Inspiration von der Straße

 

Theater, Kunstatelier und Gourmet-Bistro werden unter dem Dach des Hasard Ludique vereint. Das Gebäude stammt von 1889 und liegt am historischen Bahnhof St-Ouen im 18. Bezirk von Paris. In seiner Geschichte beherbergte der Bau diverse Nutzungen: Kino, Ein-Euro-Shop – bis hin zum heutigen Kulturzentrum.

2016 fiel die Entscheidung, das Interieur neu zu gestalten. Für den Entwurf wurden die beiden Büros Barreau Charbonnet und Appelle Moi Papa aus Nantes beauftragt.

Einzelstücke aus Pinienholz

Das Projekt entstand in enger Zusammenarbeit mit den Anwohnern und ehrenamtlichen Arbeitern – den sogenannten „les bâtisseurs“. Diese ließen sich von der Straße inspirieren: So wurden Formen, Mustern, Materialien, Farben und Typographien des 17. und 18. Bezirk aufgegriffen und in das Interieur übersetzt.

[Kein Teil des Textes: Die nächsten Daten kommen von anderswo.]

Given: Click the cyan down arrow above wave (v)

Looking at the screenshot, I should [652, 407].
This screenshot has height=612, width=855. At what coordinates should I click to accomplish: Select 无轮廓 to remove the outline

Damit ist auch der Name des Kulturzentrums Programm: Hasard und Ludique stehen für zufällig und verspielt. Dies kommt besonders im Obergeschoss zur Geltung: Die Stühle wurden aus Katalogstühlen, Schrott und Konstruktionsmaterial zusammengefügt. So entstanden verschiedene Formen, Oberflächen, Muster, Farben.

Da alle Möbel aus Pinienholz gefertigt sind, handelt es sich mit der starken Maserung des Materials bei jedem Objekt um ein Einzelstück. Tom Douriaux, Mitbegründer von Appelle Moi Papa, erklärt: „Wir ließen uns von der Dynamik der Gemeinschaft tragen und fügten unsere Erfahrungen hinzu.“

Verschiedene Nutzungen

Die Räume des Kulturzentrums werden Tag und Nacht genutzt, häufig entstehen dadurch verschiedene Anforderungen. Daher sollte das Interieur möglichst wandelbar sein – und sich vom Restaurant in eine Konzerthalle verwandeln können oder vom Bistrot in eine Ladentheke.

Nicolas Barreau, einer der beiden Gründer von Barreau and Charbonnet, fügt hinzu: „Wir mussten uns verschiedenen Problemen stellen, beispielsweise an Mitarbeiter und Besucher jeden Alters denken. Alle Faktoren wurden in den Entwurf mit einbezogen: das Gewicht der Tische und Stühle, das Ambiente und das Licht.“

Restaurant Hasard Ludique

Das Restaurant hat sechs Meter hohe Decken und wird von einem Glasdach überspannt. Hier war es nötig, auf die Dimensionen des Raums zu reagieren. Mit kleinen Tischen für jeweils zwei Personen entsteht ein menschlicher Maßstab – und das Gefühl, wie in einem Speisewagen eines historischen Zug zu speisen.